Le film de Gilles Bourdos est un huis clos en temps réel, avec un seul décor (l’habitacle de la voiture), et un seul personnage pendant 1h15, soit le temps que met le personnage de Joseph Cross pour parcourir la route entre son point de départ (la région de Rouen si j’en crois sa plaque d’immatriculation) et son, point d’arrivée, Paris intra-muros. Gilles Bourdos n’a donc que deux moyens pour capter l’attention du spectateur a partir de ce cahier des charges minimaliste : la qualité d’acteur de Vincent Lindon et le rythme de la dramaturgie que le scénario imprime au fil des coups de téléphones qui s’enchainent. J’ai cru comprendre que ce film était le remake d’un film de 2013 avec Tom Hardy « Locke », un film passé totalement sous mes radars. Peu de décor donc, peu de musique, aucun artifice ne vient enjoliver le film qui doit donc maintenir le spectateur sous tension juste avec des coups de téléphones. C’est un pari technique assez risqué que de présenter un film très court sans coups de théâtre, sans véritable casting, sans rien d’autre que du dialogue. Vincent Lindon, dont le charisme et le talent ne sont plus à démontrer, tient donc seul le film sur ses épaules, entre monologues et conversations téléphoniques.
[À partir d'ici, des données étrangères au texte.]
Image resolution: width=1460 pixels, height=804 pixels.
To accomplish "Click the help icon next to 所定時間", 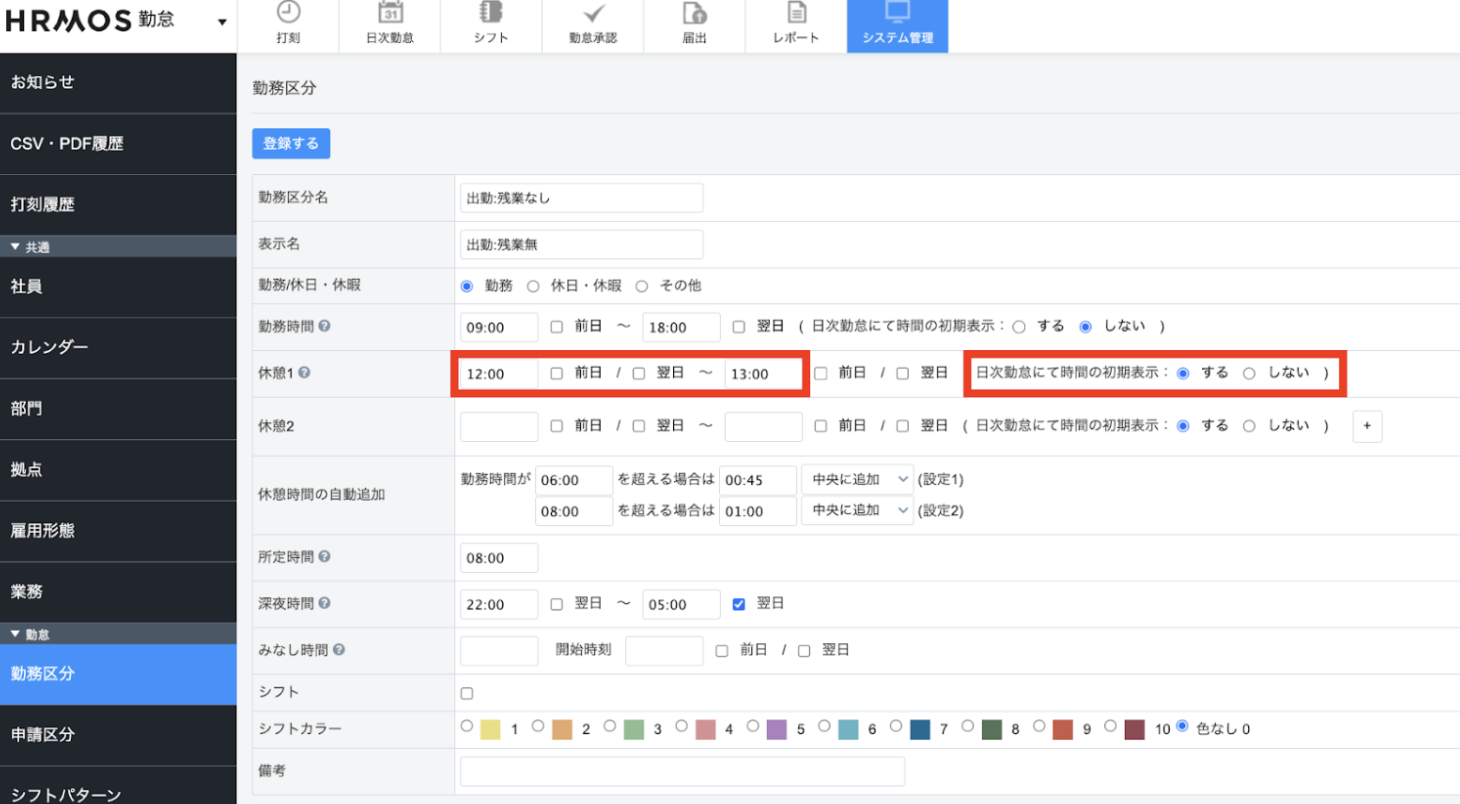I will tap(325, 557).
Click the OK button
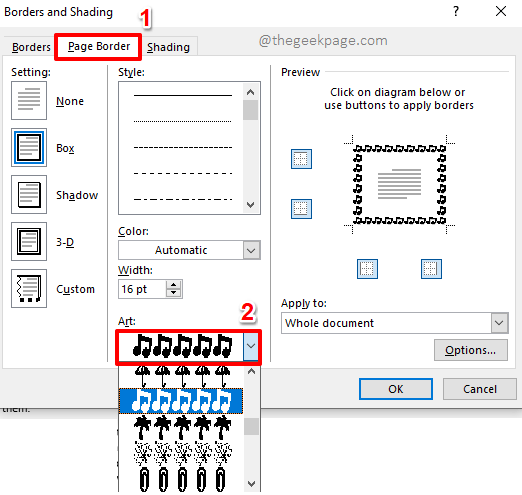 [396, 389]
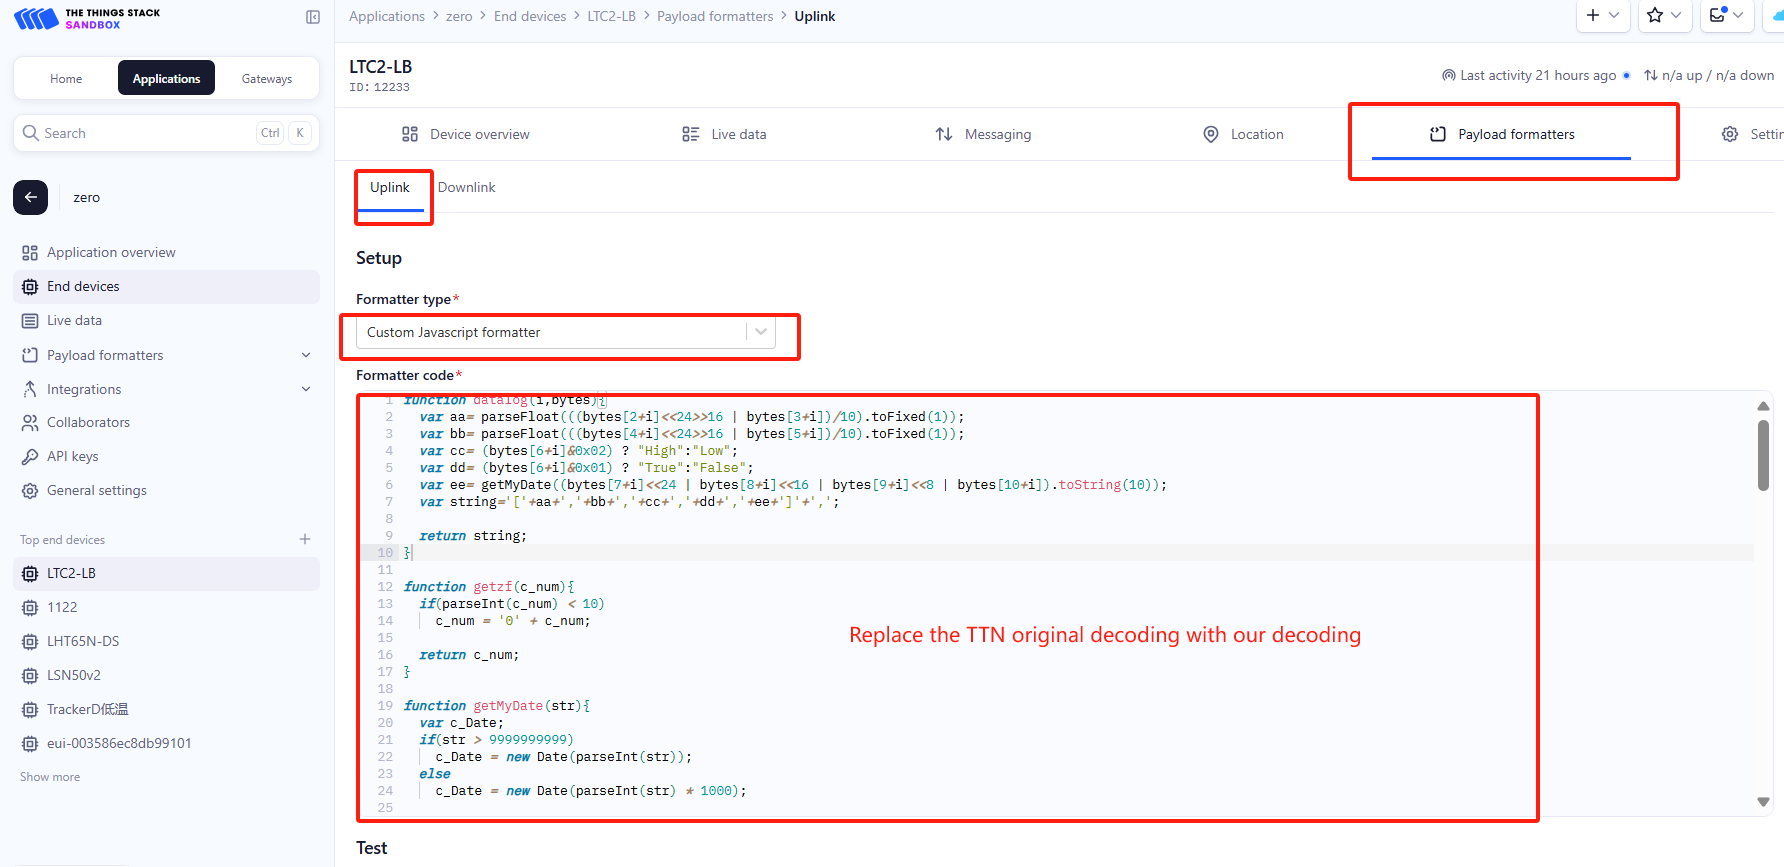The image size is (1784, 867).
Task: Click the code editor vertical scrollbar
Action: 1763,455
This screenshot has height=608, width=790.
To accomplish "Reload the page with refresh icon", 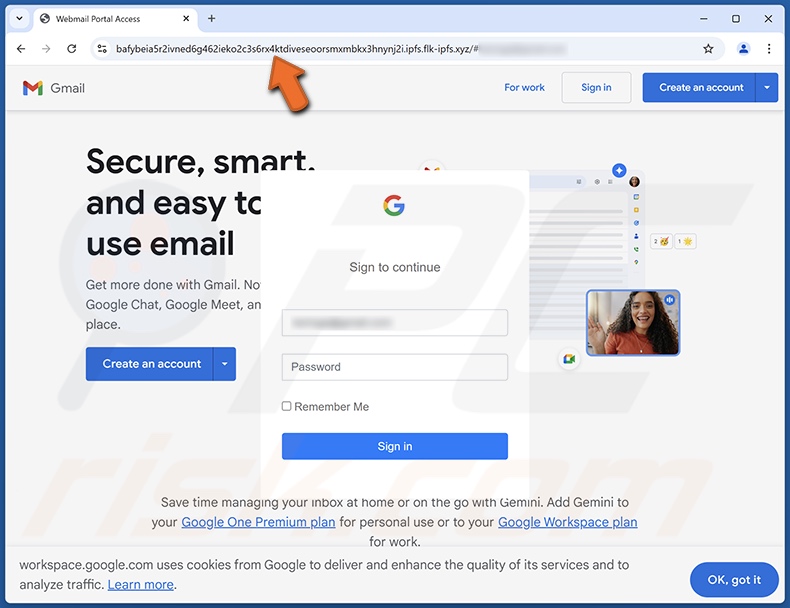I will click(x=72, y=49).
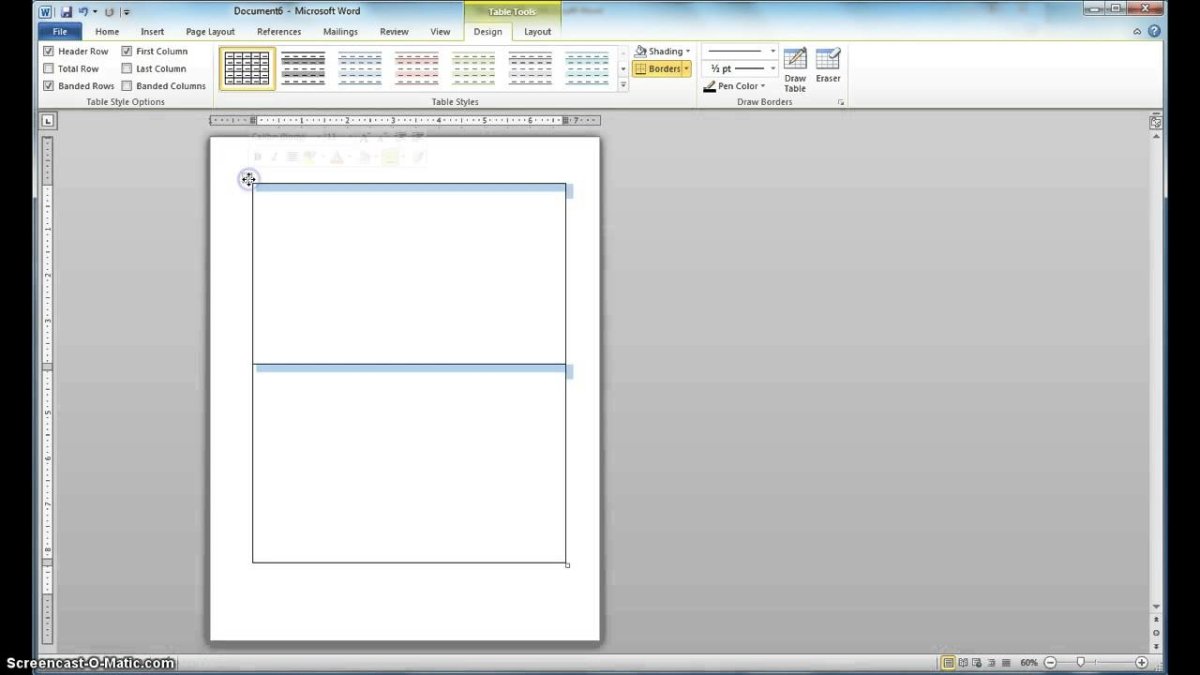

Je ne sais pas si le film aurait fonctionné avec un acteur qui n’aurait pas la force dramatique d’un Vincent Lindon, parce qu’il faut être très fort et sur de son coup pour accepter un scénario de ce type. Au bout du fil, il converse avec sa femme (Emmanuelle Devos) et ses fils, mais aussi avec une autre femme (Pascale Arbillot) et deux collègues (Micha Lescot et Gregory Gadebois). Pourquoi cet homme heureux en ménage, père de deux garçons, en pleine réussite professionnel, quitte tout et risque de tout perdre pour foncer vers Paris ?
Le scénario ne laisse pas longtemps le spectateur dans l’expectative. Non, il ne s’agit pas d’une question de vie ou de mort : il s’agit de faire ce qui est juste par rapport à ce qui est lâche.
On sent que le personnage de Joseph n’est pas un héros ou un homme exemplaire sur le plan personnel, loin de là,
il a menti, il a été lâche mais ce soir là, il décide de ne plus l’être.
Il a tout à perdre et pourtant il assume enfin ses erreurs.
Il y a quelque chose d’assez noble dans cette attitude certes tardive et ultra risquée, mais il choisi enfin de choisir entre le Bien et le Mal, entre le courage et la lâcheté quitte à en payer le prix. Cette dramaturgie personnelle aurait pu se suffire à elle-même mais des responsabilités professionnelles énormes viennent tout compliquer.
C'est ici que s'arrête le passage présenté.